Nature is unrelenting. Wind, sun and sand never stop their detrimental efforts to erode, erase and retake space humans have altered. Sometimes we only see the after effects centuries later and can’t fully comprehend the process of nature’s will. But sometimes, we can have an audience with the power of Mother Nature and see exactly how she works her magic. Kolmanskop is such a place.
Not far from the Namibian coastal town of Luderitz, Kolmanskop is an old mining town, once home to wealthy diamond miners and the families of the mine workers. It was built during the German colonial era and therefore has the architectural and cultural influences of Germany, including a ballroom, theatre, skittle alley and casino.
Today the clapboard houses and buildings are being inexorably overwhelmed by the sands of the desert surrounding it.
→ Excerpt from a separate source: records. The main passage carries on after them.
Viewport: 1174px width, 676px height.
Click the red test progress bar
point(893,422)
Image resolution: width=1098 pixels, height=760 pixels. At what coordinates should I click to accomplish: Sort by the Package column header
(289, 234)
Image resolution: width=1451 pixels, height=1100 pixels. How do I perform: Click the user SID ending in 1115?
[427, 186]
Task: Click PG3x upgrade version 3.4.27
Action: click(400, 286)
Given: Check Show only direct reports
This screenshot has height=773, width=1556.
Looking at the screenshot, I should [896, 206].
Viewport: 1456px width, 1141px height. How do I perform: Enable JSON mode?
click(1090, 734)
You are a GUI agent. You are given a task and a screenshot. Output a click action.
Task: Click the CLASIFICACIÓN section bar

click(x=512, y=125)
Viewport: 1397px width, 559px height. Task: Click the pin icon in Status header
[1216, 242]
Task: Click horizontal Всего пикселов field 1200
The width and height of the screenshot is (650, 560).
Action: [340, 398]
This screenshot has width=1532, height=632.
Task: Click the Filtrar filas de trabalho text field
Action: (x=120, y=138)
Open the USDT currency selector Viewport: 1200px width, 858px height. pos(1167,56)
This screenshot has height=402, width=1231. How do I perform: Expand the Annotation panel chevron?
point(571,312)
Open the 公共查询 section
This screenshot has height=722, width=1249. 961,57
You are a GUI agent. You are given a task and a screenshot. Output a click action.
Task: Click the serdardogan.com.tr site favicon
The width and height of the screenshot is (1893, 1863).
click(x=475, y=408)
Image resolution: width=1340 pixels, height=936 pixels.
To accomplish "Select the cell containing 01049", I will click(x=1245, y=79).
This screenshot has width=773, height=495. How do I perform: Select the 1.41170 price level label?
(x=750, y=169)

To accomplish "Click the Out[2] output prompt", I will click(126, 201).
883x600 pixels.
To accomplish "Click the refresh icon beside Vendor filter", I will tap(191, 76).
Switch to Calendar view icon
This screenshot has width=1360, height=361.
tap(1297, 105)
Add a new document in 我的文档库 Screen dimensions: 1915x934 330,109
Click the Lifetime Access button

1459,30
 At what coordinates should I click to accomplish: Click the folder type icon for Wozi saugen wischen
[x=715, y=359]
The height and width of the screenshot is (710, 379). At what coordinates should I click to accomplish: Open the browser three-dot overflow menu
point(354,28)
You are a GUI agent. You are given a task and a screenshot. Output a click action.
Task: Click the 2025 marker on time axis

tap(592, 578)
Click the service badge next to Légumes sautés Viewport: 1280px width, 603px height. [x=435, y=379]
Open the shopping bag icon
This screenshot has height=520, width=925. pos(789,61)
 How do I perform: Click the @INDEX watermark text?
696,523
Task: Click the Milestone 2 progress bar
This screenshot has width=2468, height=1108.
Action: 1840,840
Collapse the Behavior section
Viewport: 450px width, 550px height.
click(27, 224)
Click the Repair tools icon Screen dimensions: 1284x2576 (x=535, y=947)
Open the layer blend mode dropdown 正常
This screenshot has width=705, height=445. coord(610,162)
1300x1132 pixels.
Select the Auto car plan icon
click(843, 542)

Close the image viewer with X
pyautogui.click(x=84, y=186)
Everything from the grand mansions to the tiny row houses of the workers have sand, wind and sun damage. Walls have holes, floors have caved in and sand dunes reach up to ceilings.
It is a surreal experience to walk into a room through a perfectly normal doorway, albeit a little worse for wear, and see a slopping pile of sand filling up one whole corner of the space. There are even reminders of the life left behind, with bathtubs, bed frames and other pieces of everyday life left scattered through the ruined houses.
For us it was a dream to wander through these unique spaces and take photos of changing light, shifting sands and fading colours on pock marked walls. Neither of us have a lot of experience with locations of decaying manmade structures like this, and it was truly magical to spend a whole morning investigating this mesmerising location.